На второй день князь явился с ответным визитом. Маша пряталась в своей комнате, пыталась читать, но не видела строчек, а если и видела, то не понимала. Она слушала. Слушала напряженно, всем существом, всеми силами, хотя до гостиной, где Варя оживленно болтала с князем, было далеко и услышать она ничего не могла. И она знала, что не может услышать ни единого звука, и все равно слушала до звона в ушах. Такой напряженно прислушивающейся ее и застала Софья Гавриловна.
– Мари, это что за новости? Почему ты прячешься, как ребенок? Князь дважды спрашивал о тебе.
– Пусть. – Маша упрямо надула губы. – Я читаю и никого не хочу видеть.
– Но это же неприлично, сударыня, неприлично. Немедля извольте пройти в гостиную. Немедля!
– Не пойду. Хоть зарежьте.
Тетушка мгновение остолбенело глядела на нее, а потом безвольно рухнула на кушетку.
– Маша, не истребляй, – проникновенно сказала она. – Не истребляй во мне порыва. Не истребляй.
– Я ничего не истребляю.
– А я не сплю ночами, – строго поведала Софья Гавриловна. – Я думаю, задумываю и передумываю. Когда у тебя будут дети, ты поймешь и устыдишься. И это будет утешением в моей одинокой могиле.
– Тетушка, – почти с отчаянием сказала Маша, захлопывая книгу. – Вам хочется кого-нибудь осчастливить? Так осчастливьте Варю, она ждет этого. А я потерплю. Мне еще пансион кончить надо.

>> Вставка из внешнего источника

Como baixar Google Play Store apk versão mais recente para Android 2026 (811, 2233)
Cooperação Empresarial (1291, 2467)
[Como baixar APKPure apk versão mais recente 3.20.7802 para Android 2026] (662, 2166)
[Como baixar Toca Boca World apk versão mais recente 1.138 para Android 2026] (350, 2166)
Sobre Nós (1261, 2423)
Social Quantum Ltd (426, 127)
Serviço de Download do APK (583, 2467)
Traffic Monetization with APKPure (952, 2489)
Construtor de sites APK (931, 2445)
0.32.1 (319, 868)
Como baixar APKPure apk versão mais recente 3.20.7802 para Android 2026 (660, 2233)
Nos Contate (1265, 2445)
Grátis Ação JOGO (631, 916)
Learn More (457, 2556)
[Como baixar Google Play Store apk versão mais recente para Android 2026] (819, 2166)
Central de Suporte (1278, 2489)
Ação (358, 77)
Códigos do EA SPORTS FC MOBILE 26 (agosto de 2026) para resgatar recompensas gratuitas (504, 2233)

Про пансион она схитрила, ибо думала о нем почти с отвращением. Схитрила по-детски, в данный момент не задумываясь, что ее слова могут прозвучать обещанием. Ей хотелось, чтобы ее оставили в покое, в ее покое, который заставлял слушать то, что заведомо невозможно услышать, и читать, не понимая ни единого слова. Это был покой неустойчивого равновесия, но она не желала, чтобы кто-либо извне нарушал это равновесие. В нем заключалась сладкая возможность выбора, и этой возможностью Маша сейчас дорожила пуще всего на свете.
– Ну что же, – проговорила тетушка после глубокого размышления. – Ну что же, по-своему ты права. Ты не эгоистка, а значит еще не влюбилась. Только не думаю, чтобы князь приехал еще раз.
Маша тоже не думала, и ей было чуточку грустно. Но грусть эта была торжественной, как в церкви.
Князь и вправду больше не появлялся, подчеркнув тем самым, что визит его был всего лишь вежливо-ответным. Более они не встречали его, хотя дважды выезжали вместе с Александрой Андреевной: тетушка стремилась расширить круг знакомств. Но поскольку сама Софья Гавриловна в князе не была заинтересована, полагая его женатым, а потому как бы уже и не первого сорта, то и не задавала наводящих вопросов. И тусклые глаза усталого аристократа стали забываться вкупе с его приклеенной улыбкой.
Полковник Хорватович был плечист и высок, а походный зипун, который он никогда не застегивал, и широченные, заправленные в высокие австрийские сапоги шаровары делали его громоздким и неуклюжим. Но впечатление было обманчиво: двигался командир корпуса легко и стремительно, говорил, энергично отрубая фразы, действовал без колебаний, и сорокалетние глаза его до сей поры не растеряли юношеской синевы.
Для подробного рассказа он оставил в палатке одного Олексина, попросив выйти даже собственного начальника штаба. При докладе не перебивал, лишь коротко осведомился, когда Гавриил закончил:
– Это все?
– Все, господин полковник.
– Больше нечего доложить?
Олексин пожал плечами. Хорватович пристально посмотрел ему в глаза, кивнул:
– Садитесь.
Прошелся по палатке, взмахнув полами распахнутого зипуна, выглянул наружу. Потом, размышляя, постоял над поручиком и сел по другую сторону дощатого стола.
– Нет, не все, поручик.
– Простите, полковник, я вас не понимаю.
Хорватович не глядя выхватил из лежавшей на столе папки письмо, протянул Гавриилу, продолжая в упор глядеть на него синими глазами:
– Ознакомьтесь.
Это было донесение Медведовского. Полковник объяснял изменение своего маршрута в связи с нападением черкесов и вынужденным сопровождением батареи Тюрберта до сербских позиций. Все было правильно, но все это не касалось ни поручика, ни его доклада. Он читал, не понимая, зачем Хорватович знакомит его с рапортом, и лишь в конце, в приписке, понял, в чем дело.